ゴットワルドの独創的な才能と並外れた粘り強さを疑う人はほとんどいない。だが、その人となりとなると、どうやら話は別のようだ。インタビューの数カ月後、ゴットワルドは激しいバッシングの真っただ中にいた。かつての秘蔵っ子シンガーのケシャに訴えられたのだ。ケシャは、2005年に自身のプロデューサーを務めていたゴットワルドに薬物を飲まされレイプされたとして、2014年10月にゴットワルドを提訴した。さらには体型批判によって重度の摂食障害になったとも主張したが、ケシャにとって不利な一連の判決が下されたことで2018年に裁判はこう着状態に。性的暴行疑惑の真偽が明らかになることはなかった。対するゴットワルドは名誉毀損でケシャを訴え、契約解除のために性的暴行という嘘をでっち上げたと主張した(その後、事態はさらにエスカレートし、ケシャはゴットワルドがケイティ・ペリーをレイプしたというメールをレディー・ガガに送ったと主張。最終的には、ゴットワルドに対する名誉毀損が認められた)。それからさらに月日は流れ、今年の6月27日に9年にわたる法廷闘争は示談というかたちでようやく幕を下ろした。

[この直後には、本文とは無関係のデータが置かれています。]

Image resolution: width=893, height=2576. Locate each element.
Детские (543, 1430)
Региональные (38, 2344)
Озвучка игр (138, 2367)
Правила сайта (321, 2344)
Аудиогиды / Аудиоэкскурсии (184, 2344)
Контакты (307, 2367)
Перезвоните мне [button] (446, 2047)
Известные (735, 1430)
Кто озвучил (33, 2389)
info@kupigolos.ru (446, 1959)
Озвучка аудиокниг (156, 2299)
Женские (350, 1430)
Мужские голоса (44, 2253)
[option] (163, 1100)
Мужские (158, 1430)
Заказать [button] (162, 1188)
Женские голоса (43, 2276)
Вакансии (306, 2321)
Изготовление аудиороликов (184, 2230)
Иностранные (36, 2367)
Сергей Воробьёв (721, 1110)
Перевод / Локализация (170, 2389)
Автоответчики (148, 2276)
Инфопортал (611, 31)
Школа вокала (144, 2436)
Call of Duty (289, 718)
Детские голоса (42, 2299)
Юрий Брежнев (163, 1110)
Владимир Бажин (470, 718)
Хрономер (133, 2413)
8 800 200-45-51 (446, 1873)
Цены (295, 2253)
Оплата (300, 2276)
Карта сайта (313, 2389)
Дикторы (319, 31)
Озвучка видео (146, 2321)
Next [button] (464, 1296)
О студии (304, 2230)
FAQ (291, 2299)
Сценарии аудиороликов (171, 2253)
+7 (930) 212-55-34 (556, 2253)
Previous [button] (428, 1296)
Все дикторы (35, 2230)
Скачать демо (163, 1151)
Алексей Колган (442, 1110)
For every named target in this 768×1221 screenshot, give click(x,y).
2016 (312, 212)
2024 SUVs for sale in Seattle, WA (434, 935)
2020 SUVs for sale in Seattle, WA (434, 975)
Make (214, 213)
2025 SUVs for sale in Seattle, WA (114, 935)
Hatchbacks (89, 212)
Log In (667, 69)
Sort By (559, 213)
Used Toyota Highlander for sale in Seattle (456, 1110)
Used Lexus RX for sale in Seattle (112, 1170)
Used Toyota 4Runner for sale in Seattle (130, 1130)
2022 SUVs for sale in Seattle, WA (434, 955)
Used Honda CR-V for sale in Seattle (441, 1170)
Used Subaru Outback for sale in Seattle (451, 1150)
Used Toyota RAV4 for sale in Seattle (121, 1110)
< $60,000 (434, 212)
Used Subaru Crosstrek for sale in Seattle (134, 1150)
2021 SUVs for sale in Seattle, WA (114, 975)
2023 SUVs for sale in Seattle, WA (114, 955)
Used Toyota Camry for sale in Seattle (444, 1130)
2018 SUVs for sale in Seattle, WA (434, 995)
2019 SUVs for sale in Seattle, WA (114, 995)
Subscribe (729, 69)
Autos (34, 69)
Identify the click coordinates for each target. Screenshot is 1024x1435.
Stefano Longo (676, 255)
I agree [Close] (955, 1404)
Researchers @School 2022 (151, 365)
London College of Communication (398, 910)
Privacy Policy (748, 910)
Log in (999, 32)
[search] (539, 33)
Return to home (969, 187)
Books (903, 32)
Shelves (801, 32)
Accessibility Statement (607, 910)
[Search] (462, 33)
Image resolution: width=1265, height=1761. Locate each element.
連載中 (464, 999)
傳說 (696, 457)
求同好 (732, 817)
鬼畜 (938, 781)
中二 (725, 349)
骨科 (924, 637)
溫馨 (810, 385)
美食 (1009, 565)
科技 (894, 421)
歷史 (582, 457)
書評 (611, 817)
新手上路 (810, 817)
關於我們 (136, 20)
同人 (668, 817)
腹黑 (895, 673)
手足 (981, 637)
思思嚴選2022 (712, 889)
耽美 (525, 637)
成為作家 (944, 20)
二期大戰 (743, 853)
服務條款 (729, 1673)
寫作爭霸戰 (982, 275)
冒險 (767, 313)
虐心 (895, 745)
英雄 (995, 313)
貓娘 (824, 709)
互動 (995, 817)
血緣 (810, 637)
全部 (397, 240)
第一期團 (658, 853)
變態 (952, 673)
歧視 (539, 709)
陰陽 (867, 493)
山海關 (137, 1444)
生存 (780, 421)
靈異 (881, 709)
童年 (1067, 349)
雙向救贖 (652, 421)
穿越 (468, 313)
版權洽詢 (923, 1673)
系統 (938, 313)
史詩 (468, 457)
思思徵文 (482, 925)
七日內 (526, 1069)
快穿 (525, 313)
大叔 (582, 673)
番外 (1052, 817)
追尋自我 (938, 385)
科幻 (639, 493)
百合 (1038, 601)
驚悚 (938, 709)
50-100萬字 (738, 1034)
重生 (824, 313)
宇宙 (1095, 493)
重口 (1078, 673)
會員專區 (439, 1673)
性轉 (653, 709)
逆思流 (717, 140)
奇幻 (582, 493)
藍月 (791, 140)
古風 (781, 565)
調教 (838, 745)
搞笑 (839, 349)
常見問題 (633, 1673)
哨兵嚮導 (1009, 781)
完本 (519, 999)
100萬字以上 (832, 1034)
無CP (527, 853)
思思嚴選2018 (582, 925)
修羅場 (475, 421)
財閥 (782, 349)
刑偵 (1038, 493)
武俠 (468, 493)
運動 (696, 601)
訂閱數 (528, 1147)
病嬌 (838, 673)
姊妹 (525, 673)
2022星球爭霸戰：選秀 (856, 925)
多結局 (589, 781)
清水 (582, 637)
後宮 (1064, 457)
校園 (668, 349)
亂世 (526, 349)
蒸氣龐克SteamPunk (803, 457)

ふたりが合同でSNSに発表した「示談の声明」でケシャは、「あの夜何が起きたかは、神だけが知っています。以前から言い続けてきたように、あの夜に起きたことを何から何まで細かく説明することはできませんから」と綴った。対するゴットワルド側の弁護士のクリスティーヌ・レペラは、この声明によって「ゴットワルド氏にかけられた性的暴行疑惑が晴らされた」と報道陣にコメント。ケシャの声明に続いてゴットワルド本人は「私は、あの夜に何もなかったという絶対的な確信を持っています。ケシャに薬を飲ませたり暴行を加えたりしたことは一度もありませんし、誰に対してもそんなことはしません」と添えた。示談に持ち込まれた要因としては、ゴットワルドが社会的な影響力を持つ公人と判断され、それが裁判に不利に働くと本人側が予想したことが考えられる。だが、判決文の言い回しからはゴットワルド寄りの判決(長期的な交渉によってゴットワルドが勝ち取ったものであることは明白)が下されたことは誰が見ても明らかだ、と弁護士のスーザン・クルミラーは指摘した(クルミラー弁護士は本件には関わっていない)。